= Live 8 concert, Johannesburg =

Live 8 concerts and line-ups

On 2 July 2005, a Live 8 concert was held at Mary Fitzgerald Square, Newtown, Johannesburg, South Africa.

The event is also referred to as "Live 8 Johannesburg", "Live 8 Jo'burg", and "Live 8 South Africa".

A speech was given by former South African president Nelson Mandela, who was received with a 5-minute standing ovation by the audience.
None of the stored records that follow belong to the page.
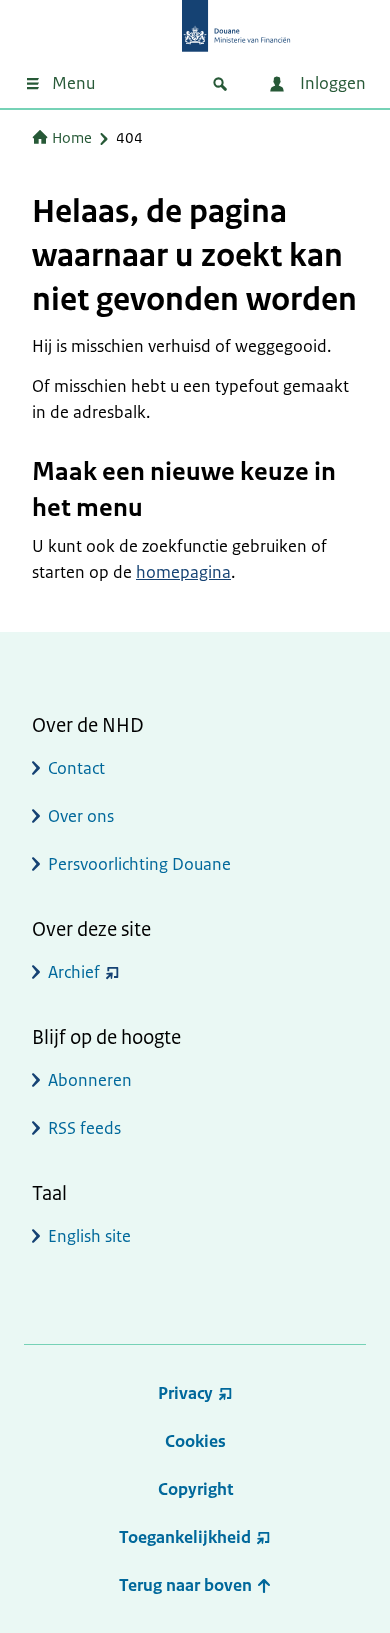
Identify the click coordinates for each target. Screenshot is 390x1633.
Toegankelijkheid (185, 1537)
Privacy (185, 1393)
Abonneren (90, 1080)
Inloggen (331, 83)
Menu (73, 83)
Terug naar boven (187, 1585)
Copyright (195, 1489)
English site (89, 1236)
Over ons (81, 816)
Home (72, 137)
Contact (76, 768)
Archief (74, 972)
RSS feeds (84, 1128)
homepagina (183, 572)
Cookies (195, 1441)
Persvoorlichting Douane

==Lineup and running order==
- Nelson Mandela (Host) (JB 12:00)
- Jabu Khanyile & Bayete (JB 12:25)
- Lindiwe (JB 13:15)
- Lucky Dube - "Feel Irie" (JB 13:55)
- Mahotella Queens (JB 14:35)
- Malaika - "Destiny" (JB 15:15)
- Orchestra Baobab - Medley (JB 15:45)
- Oumou Sangaré (JB 16:15)
- Zola (JB 16:50)
- Vusi Mahlasela - "When You Come Back" (JB 17:20)

The show was produced by Brad Holmes of the Bassline Club, Gareth Simpson of Oxfam and Melanie Anstey. Artist booking was conducted by Antos Stella and broadcast producer was Pam Deveraux (Deveraux Harris).